=== Material supplied ===

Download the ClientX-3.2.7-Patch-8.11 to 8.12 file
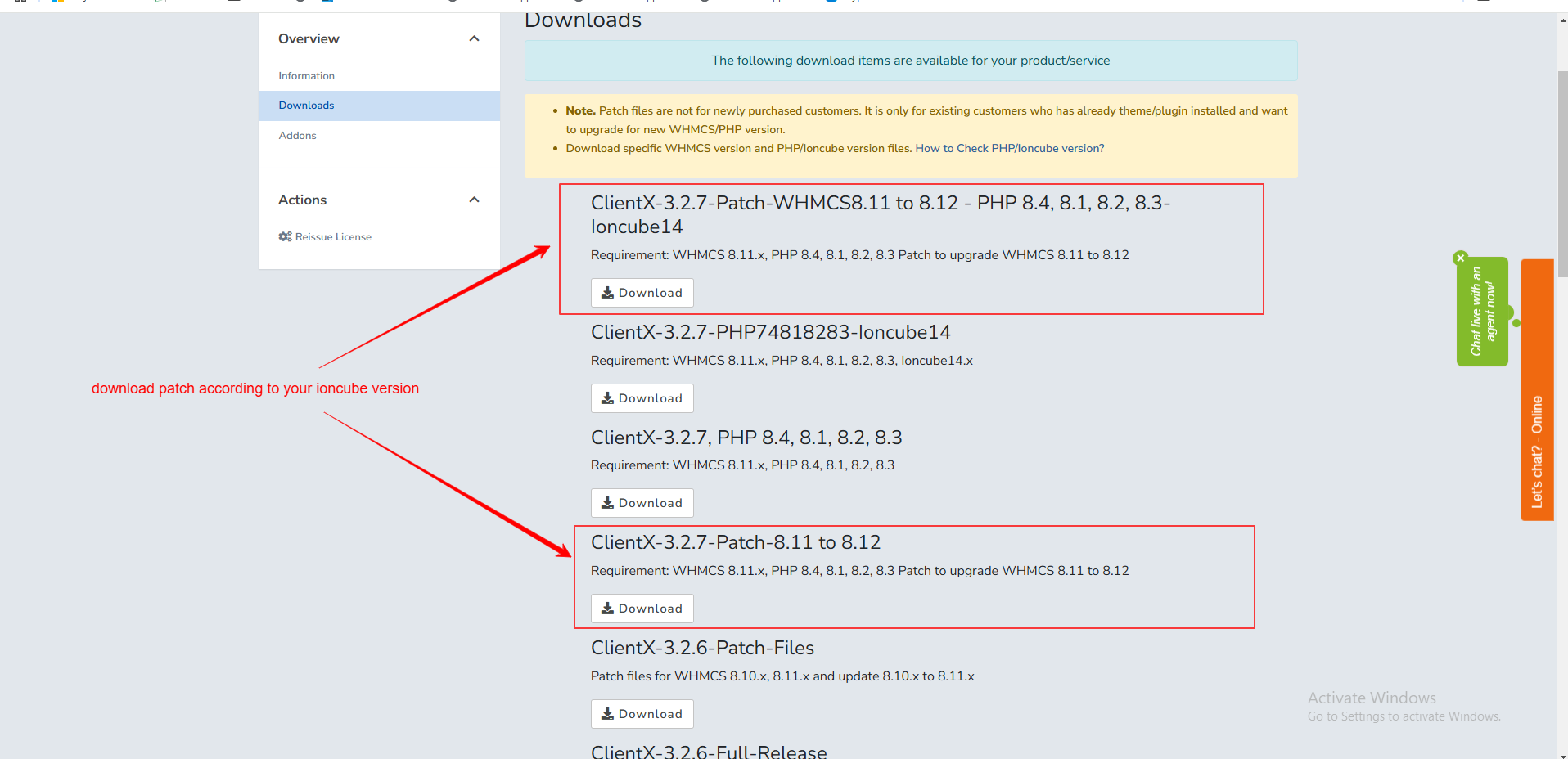Screen dimensions: 1568x759 [x=642, y=609]
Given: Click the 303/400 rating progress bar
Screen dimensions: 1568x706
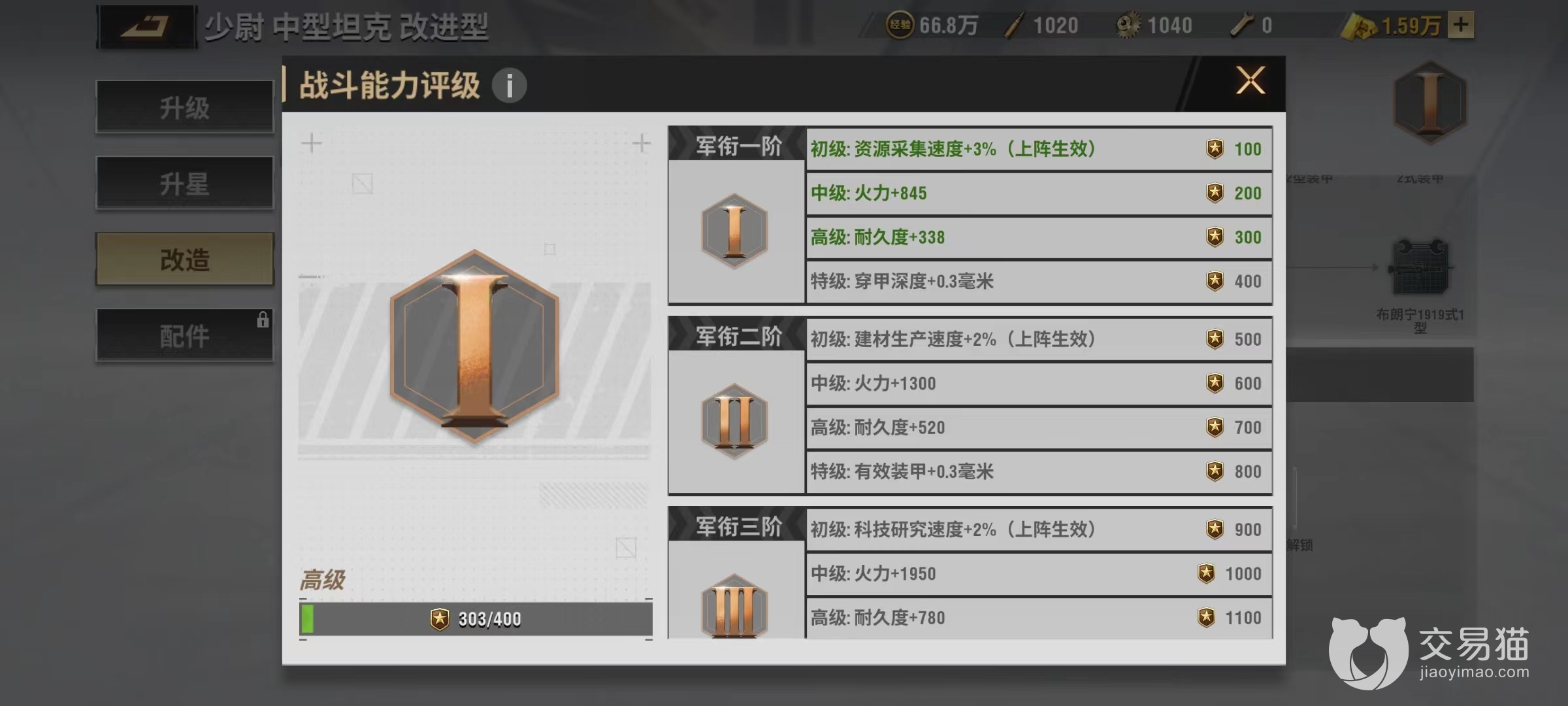Looking at the screenshot, I should click(x=476, y=618).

===

Task directions
Begin with the line holding "Given: Click the 303/400 rating progress bar" and end with the last line of the listing. Reproduce each of those lines exactly, and leave every picture out.

Task response
Given: Click the 303/400 rating progress bar
Screen dimensions: 1568x706
Looking at the screenshot, I should click(x=476, y=618).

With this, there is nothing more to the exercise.